Terzo settore, nomina Consulta Lacorazza: passo avanti

27 Ago 2026 | PD Basilicata

 

Il capogruppo PD: la nomina attua la L.R. n. 5/2026. Il valore della co-programmazione e co-progettazione è strategico per calibrare al meglio le politiche pubbliche

“Il 18 agosto, con decreto del Presidente della Giunta regionale, notificato il 25 di Agosto, è stata formalmente nominata la Consulta regionale del Terzo settore, prevista dalla legge regionale n. 5/2026, approvata all’unanimità dal Consiglio regionale su nostra proposta, quale organismo di raccordo tra la Regione e gli Enti del Terzo settore. La Consulta contribuirà alla definizione delle politiche regionali attraverso pareri e proposte, promuovendo studi e iniziative sul Terzo settore e favorendo il confronto periodico tra Regione, enti del Terzo settore e altre formazioni sociali. La Consulta, oltre al presidente della Giunta regionale, riunisce rappresentanti del Forum del Terzo settore, di ANCI e UPI Basilicata e del RUNTS. Entro 60 giorni dall’insediamento, inoltre, dovrà approvare il regolamento per il proprio funzionamento, che disciplinerà anche una Cabina di regia regionale per coordinare e monitorare i processi di co-programmazione e co-progettazione”.

Lo dichiara il capogruppo del PD in Consiglio regionale, Piero Lacorazza, che continua:

“Il valore della co-programmazione e co-progettazione è strategico per calibrare al meglio le politiche pubbliche, soddisfare i bisogni della comunità, garantire diritti e qualità dei servizi e del welfare, anche a rafforzamento e protezione del sistema sanitario.
È necessario quindi mettere a terra le necessarie procedure ed è necessario che la Regione le adotti. La legge sul Terzo settore rappresenta senza dubbio un passo avanti e siamo orgogliosi di aver messo in movimento una parte rilevante, forse la più rilevante, di ciò che definiamo una ‘industria’ del welfare: oltre 1.500 iscritti al RUNTS, circa 350 cooperative e 7.000 addetti, 50.000 volontari. Restano questioni aperte che vanno affrontate dal Governo regionale e dal Consiglio, oltre che dalla stessa Consulta”.

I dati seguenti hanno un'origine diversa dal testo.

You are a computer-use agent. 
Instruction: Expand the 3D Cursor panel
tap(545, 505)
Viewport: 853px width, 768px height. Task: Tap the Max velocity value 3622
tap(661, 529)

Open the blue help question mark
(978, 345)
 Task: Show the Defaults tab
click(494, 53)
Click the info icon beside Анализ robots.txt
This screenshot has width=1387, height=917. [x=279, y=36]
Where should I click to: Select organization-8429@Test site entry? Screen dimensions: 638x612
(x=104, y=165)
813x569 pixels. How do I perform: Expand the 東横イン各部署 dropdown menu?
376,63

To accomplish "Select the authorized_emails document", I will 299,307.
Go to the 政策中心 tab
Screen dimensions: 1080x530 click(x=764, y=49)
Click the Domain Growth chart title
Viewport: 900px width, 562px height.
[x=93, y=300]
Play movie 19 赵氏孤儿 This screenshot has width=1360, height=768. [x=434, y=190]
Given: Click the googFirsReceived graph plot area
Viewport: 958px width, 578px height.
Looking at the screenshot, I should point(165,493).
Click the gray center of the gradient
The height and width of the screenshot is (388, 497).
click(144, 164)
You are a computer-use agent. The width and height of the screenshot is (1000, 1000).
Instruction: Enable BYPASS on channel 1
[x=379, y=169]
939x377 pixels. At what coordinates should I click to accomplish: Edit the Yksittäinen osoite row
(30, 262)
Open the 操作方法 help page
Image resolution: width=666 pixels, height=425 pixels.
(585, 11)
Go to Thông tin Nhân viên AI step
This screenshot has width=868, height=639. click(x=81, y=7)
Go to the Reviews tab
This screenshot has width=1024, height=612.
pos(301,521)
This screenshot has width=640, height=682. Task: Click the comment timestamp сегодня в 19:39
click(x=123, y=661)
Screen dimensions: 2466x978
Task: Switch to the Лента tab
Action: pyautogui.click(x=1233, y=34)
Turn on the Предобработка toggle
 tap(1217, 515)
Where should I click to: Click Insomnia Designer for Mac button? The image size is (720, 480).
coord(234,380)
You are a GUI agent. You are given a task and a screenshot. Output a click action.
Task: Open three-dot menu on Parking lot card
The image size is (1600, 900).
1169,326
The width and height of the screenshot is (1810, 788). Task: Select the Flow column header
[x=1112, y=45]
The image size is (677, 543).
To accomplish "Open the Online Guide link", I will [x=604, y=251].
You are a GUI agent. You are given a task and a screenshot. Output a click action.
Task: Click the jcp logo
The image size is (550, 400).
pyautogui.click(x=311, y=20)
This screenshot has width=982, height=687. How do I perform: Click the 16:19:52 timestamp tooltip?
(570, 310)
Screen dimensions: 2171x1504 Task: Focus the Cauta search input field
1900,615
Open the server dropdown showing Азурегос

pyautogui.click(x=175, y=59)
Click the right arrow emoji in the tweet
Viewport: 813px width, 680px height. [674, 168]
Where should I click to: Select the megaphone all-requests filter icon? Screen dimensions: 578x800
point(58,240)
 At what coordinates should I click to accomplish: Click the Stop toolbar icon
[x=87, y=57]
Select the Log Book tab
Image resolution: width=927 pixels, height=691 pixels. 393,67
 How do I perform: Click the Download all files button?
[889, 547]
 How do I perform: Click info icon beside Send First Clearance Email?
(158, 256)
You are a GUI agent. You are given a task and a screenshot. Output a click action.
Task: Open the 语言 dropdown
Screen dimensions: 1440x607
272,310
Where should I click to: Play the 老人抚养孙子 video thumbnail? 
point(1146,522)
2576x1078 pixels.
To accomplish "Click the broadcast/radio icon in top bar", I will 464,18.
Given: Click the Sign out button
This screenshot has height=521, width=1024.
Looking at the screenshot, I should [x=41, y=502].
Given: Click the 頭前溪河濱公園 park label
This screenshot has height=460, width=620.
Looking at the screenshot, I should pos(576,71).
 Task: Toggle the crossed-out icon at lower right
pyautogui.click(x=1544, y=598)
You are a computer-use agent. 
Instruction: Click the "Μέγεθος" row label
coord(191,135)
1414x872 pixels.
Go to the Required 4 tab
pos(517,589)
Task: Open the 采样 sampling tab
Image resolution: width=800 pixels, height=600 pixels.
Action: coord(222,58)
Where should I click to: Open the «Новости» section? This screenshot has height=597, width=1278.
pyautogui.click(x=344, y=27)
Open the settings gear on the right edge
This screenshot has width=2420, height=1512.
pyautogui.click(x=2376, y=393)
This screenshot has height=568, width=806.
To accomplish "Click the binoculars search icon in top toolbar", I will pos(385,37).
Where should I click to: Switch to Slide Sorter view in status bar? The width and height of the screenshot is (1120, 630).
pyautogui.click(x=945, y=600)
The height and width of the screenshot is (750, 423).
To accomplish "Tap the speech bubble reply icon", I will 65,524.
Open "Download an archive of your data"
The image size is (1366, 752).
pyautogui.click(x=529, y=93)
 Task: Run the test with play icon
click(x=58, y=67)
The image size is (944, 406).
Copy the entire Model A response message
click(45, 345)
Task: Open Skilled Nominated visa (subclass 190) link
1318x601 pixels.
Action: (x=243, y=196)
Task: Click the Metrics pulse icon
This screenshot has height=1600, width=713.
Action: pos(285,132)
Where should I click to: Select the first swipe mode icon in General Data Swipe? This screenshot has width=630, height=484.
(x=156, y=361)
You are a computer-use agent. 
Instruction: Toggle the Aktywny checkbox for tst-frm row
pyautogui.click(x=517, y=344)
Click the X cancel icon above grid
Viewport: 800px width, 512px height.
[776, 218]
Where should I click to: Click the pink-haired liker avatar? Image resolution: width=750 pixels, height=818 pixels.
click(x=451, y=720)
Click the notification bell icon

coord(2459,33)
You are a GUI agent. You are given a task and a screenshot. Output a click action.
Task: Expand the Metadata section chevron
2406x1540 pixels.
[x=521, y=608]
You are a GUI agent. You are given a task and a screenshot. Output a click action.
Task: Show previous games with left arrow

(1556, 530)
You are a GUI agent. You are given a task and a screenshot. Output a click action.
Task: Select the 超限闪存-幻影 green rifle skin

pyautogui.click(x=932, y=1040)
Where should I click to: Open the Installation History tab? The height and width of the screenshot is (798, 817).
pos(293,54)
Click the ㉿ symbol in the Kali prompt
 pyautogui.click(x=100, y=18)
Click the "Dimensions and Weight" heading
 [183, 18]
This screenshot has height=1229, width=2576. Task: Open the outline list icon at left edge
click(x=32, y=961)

“C’è innanzitutto – evidenzia Lacorazza – il nodo delle risorse, delle modalità di erogazione dei servizi e della rappresentanza, questioni poste in particolare modo dal Centro Servizio Volontariato (CSV) Basilicata. Sono preoccupazioni che facciamo nostre e che rilanciamo affinché trovino un riscontro positivo. Sul tema delle risorse ricordo inoltre che è stato approvato un ordine del giorno alla legge di stabilità regionale 2026, che impegna la Giunta regionale a individuare, nell’ambito del bilancio regionale, le risorse finanziarie necessarie a dare piena attuazione alla legge sul Terzo settore e ad attivare strumenti di sostegno concreti e accessibili per gli enti del Terzo settore lucani, favorendo la realizzazione di progetti in ambito sociale, assistenziale e comunitario”.
“Un supplemento di riflessione – conclude l’esponente del PD – va poi fatto nelle prossime settimane e nei prossimi mesi su questa ed altre situazioni da definire, con l’auspicio che la fase di avvio dell’attuazione della norma possa sempre più consolidare e migliorare il contributo strategico del mondo del Terzo settore, pilastro indispensabile per costruire il futuro della Basilicata su questioni di grande rilevanza sociale, nel coordinamento e nella realizzazione di specifici progetti, servizi o interventi finalizzati a soddisfare i bisogni della comunità regionale”.